> Document passage

Tuesday, February 24, 2009

Does Slumdog Exploit, or Just Reflect?

By Mark Riley


By now just about everyone knows the movie "Slumdog Millionaire" was the big winner at this year's Oscars. Eight awards, including best picture will be on every ad for the movie over the next little while.

I don't go to movies often, in fact, I hardly go at all. I've been disappointed by so many, even those with much critical hype attached.



Yet there I was Monday, with my wife, going to the local multiplex to check out Slumdog. Part of what made me go was a dinner conversation over the weekend about whether the film accurately portrays the slum life of Mumbai. That debate was the projection of a larger controversy, with many Indians, including filmmakers, highly critical of Slumdog.

Of course, there's nothing quite like seeing for yourself. The first thing that struck me about the movie-going experience was the annoying volume of the sound. This obviously wasn't the film's fault, but I came away with ear fatigue from all the explosive punctuations Surround Sound pounded through my ear canal. Good sound should never leave your ears pounding.

That having been said, the film was quite well done, even if the story line was a bit sappy. Was it exploitative? I didn't think so, but then, I'm not Indian.

I thought back to another portrayal of slum life, the highly regarded Brazilian film "City of God". I remarked to my wife that there were few if any charges of exploiting slum life against that picture.

She pointed out that "City of God", while critically acclaimed, didn't win an Oscar, much less eight the way Slumdog did. Maybe Hollywood's embrace of a film not part of India's thriving Bollywood cinema scene was part of what troubled people?

What ought to trouble people, in the end, is that slums like those in Mumbai and Rio exist in the first place. We think the world has come so far in the 21st century. For me, the power of "Slumdog Millionaire" is the reality that we've got so far to go.



What do you think? Does "Slumdog Millionaire" exploit the poor of Mumbai?

4 comments:

Anonymous said...

I think the charge is silly. It may be able to help them, and other slums, by pushing the situation into the global consciousness. I have never seen Mumbai, but I have lived in Brazil and visited New Delhi, and the idea that a movie like that is "exploiting" those people strikes me as even more far-fetched than the story-line of the movie.

Stored data entries
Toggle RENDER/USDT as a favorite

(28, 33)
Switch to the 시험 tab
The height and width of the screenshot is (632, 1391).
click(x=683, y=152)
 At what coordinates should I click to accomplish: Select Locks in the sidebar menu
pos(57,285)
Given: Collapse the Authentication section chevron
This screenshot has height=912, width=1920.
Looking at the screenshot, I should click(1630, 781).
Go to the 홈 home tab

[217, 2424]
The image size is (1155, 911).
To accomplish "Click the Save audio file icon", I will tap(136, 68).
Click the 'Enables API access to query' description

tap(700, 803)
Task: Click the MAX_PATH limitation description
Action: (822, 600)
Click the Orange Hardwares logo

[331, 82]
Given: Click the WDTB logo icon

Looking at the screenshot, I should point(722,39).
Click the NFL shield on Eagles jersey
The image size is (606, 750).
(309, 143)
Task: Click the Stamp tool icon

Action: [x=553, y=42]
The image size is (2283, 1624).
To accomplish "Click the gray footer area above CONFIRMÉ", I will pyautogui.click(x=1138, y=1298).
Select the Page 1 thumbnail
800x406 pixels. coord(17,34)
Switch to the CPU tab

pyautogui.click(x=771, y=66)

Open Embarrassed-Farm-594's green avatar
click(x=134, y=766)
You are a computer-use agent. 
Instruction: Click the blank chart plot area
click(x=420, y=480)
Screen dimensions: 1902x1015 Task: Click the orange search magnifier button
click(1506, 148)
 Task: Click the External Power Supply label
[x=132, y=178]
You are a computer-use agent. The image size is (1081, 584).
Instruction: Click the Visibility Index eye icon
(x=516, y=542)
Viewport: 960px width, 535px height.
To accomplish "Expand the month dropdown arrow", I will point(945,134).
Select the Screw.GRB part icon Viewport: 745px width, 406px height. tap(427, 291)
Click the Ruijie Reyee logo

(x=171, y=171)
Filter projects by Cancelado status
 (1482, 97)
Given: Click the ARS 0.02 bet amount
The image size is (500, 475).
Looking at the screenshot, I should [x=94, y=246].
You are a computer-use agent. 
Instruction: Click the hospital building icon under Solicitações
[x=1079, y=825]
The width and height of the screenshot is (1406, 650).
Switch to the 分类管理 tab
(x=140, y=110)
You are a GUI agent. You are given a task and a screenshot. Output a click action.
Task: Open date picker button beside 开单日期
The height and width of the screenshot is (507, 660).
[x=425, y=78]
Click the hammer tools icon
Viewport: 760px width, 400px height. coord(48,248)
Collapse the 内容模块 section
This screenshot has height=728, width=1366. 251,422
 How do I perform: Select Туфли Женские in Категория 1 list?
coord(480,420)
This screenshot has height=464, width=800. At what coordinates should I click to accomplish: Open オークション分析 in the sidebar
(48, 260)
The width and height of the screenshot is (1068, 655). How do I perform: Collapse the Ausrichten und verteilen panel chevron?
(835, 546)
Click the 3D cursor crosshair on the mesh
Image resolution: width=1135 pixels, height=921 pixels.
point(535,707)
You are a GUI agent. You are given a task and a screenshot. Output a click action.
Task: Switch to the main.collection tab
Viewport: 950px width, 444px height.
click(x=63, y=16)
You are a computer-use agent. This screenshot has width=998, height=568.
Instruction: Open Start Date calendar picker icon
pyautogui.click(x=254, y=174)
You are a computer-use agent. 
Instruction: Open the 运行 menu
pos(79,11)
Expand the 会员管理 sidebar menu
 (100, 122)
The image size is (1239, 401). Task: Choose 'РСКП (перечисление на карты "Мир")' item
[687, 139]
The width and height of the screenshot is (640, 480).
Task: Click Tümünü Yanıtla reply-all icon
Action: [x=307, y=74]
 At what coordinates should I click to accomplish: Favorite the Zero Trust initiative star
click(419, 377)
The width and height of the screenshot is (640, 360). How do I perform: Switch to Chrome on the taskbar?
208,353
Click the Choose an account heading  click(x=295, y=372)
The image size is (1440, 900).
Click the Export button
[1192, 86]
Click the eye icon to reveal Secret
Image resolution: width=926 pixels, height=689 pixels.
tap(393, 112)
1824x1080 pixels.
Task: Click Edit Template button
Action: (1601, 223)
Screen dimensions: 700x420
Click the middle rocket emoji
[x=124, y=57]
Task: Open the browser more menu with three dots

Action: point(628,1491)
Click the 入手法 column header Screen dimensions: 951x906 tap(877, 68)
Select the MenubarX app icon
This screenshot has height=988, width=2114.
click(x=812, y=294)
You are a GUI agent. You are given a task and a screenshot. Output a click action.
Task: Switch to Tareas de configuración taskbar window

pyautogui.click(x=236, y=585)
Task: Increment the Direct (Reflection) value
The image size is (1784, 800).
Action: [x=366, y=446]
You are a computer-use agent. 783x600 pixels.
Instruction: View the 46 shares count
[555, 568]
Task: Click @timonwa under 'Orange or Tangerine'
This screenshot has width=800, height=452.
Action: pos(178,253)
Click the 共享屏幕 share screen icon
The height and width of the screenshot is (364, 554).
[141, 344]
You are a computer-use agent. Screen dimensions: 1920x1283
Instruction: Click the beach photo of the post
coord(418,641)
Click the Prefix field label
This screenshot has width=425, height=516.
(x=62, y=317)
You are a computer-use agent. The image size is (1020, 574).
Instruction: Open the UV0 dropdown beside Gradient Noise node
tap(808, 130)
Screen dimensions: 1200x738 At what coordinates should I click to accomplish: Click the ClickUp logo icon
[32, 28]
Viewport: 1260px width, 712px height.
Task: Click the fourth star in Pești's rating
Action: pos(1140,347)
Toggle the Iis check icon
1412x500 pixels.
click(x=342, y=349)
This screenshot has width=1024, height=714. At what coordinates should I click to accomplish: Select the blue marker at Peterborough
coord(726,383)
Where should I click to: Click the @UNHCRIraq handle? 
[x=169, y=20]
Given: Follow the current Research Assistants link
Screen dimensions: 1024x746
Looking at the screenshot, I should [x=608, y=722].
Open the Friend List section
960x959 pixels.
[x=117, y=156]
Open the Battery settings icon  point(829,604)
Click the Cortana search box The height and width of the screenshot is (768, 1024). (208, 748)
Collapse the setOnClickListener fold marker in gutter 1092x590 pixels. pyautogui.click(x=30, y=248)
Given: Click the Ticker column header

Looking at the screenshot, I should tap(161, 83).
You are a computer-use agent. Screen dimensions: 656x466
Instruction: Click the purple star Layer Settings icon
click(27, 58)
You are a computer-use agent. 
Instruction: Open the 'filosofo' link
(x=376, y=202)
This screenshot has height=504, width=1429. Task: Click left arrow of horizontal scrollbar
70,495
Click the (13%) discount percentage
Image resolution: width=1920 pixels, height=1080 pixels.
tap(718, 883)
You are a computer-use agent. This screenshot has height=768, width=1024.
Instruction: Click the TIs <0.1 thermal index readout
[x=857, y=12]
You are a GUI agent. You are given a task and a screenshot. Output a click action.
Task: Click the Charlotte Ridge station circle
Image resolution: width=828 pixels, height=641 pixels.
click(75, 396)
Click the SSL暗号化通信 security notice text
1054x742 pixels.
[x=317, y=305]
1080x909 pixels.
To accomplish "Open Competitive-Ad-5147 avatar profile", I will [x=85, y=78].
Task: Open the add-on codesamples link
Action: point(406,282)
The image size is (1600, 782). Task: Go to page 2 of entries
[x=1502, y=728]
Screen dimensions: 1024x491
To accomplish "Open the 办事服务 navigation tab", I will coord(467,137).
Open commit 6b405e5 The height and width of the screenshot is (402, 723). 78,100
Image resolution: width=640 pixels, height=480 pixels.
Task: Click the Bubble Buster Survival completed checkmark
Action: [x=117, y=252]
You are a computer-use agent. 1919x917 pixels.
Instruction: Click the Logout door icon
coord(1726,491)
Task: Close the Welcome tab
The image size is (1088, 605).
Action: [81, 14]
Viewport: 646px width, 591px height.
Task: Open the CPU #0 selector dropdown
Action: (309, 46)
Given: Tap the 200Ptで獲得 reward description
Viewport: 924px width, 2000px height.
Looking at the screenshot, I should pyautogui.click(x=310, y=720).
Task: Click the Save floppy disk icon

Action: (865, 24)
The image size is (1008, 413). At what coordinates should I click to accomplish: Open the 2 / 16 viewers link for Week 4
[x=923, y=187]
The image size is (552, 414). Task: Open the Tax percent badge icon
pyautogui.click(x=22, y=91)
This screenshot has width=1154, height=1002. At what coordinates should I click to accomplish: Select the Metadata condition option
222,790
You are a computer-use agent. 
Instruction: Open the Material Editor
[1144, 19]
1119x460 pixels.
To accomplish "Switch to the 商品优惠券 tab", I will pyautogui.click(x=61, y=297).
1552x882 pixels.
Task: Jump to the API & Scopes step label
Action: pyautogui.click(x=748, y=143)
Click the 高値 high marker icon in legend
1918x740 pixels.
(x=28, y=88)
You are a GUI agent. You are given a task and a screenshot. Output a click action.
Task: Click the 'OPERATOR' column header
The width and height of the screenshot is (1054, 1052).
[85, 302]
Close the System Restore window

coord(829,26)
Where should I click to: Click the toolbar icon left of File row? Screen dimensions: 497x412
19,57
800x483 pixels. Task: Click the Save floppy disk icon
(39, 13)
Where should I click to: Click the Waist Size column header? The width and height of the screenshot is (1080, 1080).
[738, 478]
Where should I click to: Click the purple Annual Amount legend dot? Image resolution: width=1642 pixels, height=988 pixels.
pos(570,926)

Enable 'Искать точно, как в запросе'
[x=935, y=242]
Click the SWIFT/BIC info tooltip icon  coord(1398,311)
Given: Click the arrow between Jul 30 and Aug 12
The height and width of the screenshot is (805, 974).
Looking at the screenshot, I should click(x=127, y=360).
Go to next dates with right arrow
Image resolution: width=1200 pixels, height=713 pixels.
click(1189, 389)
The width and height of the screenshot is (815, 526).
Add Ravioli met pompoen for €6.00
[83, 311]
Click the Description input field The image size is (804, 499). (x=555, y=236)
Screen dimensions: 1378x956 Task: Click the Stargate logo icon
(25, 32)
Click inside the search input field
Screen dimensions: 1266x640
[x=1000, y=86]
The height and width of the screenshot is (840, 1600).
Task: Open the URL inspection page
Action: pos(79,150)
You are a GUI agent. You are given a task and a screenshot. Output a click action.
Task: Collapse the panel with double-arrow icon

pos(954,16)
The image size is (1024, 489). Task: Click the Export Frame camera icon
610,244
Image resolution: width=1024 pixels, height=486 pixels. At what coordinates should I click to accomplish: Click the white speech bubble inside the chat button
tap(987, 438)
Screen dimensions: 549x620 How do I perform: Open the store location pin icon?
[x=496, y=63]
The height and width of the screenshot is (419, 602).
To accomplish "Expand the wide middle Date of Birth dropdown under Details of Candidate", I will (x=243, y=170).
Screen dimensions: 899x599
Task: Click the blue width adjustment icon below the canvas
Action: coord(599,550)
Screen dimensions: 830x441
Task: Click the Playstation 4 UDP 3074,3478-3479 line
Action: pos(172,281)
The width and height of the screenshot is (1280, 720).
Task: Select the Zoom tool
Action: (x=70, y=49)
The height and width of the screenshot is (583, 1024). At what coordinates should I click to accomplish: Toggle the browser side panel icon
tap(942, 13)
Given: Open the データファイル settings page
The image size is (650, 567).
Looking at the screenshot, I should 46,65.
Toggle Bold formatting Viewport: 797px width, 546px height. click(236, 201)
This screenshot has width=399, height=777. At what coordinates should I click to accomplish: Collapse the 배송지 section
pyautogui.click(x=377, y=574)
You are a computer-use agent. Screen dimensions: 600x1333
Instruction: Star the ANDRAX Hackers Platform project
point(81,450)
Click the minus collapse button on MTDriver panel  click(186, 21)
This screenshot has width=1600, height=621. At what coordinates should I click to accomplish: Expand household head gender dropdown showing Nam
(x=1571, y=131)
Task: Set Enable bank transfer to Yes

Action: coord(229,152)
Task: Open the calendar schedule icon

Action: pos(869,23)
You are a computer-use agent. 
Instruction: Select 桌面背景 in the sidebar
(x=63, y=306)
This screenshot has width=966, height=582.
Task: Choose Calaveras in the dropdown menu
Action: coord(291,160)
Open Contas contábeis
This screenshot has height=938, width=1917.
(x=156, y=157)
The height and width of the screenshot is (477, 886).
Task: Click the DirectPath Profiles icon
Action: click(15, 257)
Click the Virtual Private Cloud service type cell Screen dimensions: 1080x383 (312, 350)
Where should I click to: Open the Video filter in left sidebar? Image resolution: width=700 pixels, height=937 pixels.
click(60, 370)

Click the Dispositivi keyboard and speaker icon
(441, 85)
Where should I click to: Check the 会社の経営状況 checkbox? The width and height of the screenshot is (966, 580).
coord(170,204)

> Problem requirements
Can you reproduce the post on "Slumdog Millionaire" between "By now just" and "critical hype attached.", inclusive, substituting "Academy Awards" for "Oscars"?

> Answer section
By now just about everyone knows the movie "Slumdog Millionaire" was the big winner at this year's Academy Awards. Eight awards, including best picture will be on every ad for the movie over the next little while.

I don't go to movies often, in fact, I hardly go at all. I've been disappointed by so many, even those with much critical hype attached.